Il y a un peu plus de deux ans, un Belge d’origine,
André Derumier, avait un coup de foudre pour une Québécoise,
puis un autre pour la campagne où celle-ci habitait, soit à
Mirabel.
Il a donc décidé de s’y établir et de se marier.
Fonderont-ils une famille? Il n’en a pas été question
au cours de l’entretien. Cependant, en attendant sa citoyenneté
canadienne et la réalisation d’un projet de création
d’entreprise, il s’active depuis un bon moment à créer
un autre genre de famille, constituée d’oiseaux. Une cinquantaine
d’espèces viennent séjourner chez lui. Ces volatiles,
ce sont des colibris, des roselets, des mésanges, des pics mineurs,
des hirondelles, des buards, des jaseurs d’Amérique et de
nombreux autres!
Or, en même temps qu’il fait son nid au Québec, il
construit des gites pour les oiseaux et se découvre un nouvelle
passion qui l’amène aussi à faire des travaux d’aménagement
paysager.
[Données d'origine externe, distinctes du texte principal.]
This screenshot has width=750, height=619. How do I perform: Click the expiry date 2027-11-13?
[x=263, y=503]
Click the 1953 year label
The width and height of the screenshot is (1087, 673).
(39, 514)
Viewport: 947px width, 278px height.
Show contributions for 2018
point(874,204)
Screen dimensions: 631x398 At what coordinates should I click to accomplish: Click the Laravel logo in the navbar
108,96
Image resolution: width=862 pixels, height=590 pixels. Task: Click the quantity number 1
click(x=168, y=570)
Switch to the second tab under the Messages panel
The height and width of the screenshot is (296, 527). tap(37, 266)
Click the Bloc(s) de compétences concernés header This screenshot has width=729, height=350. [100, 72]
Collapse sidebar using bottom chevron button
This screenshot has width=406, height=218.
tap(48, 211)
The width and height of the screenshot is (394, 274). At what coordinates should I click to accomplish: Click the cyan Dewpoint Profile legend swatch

Ainsi va la vie!
Peu à peu, en compagnie de son amoureuse, il aménage donc
un véritable petit paradis, niché sur la Côte-Saint-Louis,
à Mirabel. Comportant une jeune plantation d’arbres, des
arbustes, des fleurs, agrémenté de terrasses, de cabanes
d’oiseaux, de mangeoires et de jolis volatiles, ce paradis et havre
de paix, d’une étendue de 9 750 mètres, est remarquable.
Occasionnellement, les chevreuils et même un renard viennent le
visiter.
Alors qu’il était en Belgique, il a œuvré dans
le secteur de l’alimentation durant trente ans. Il a aussi élevé
des canaris, dit-il. Rien en fait qui ne le préparait à
faire ce à quoi il se consacre en ce moment. Avec pour seule machinerie
ses bras – sans compter le tracteur qu’il utilise pour tondre
la pelouse – et du labeur, il a réalisé un bel aménagement
étendant de grandes quantités de terre, plantant quelque
120 arbres et érigeant près de 20 habitations pour les oiseaux.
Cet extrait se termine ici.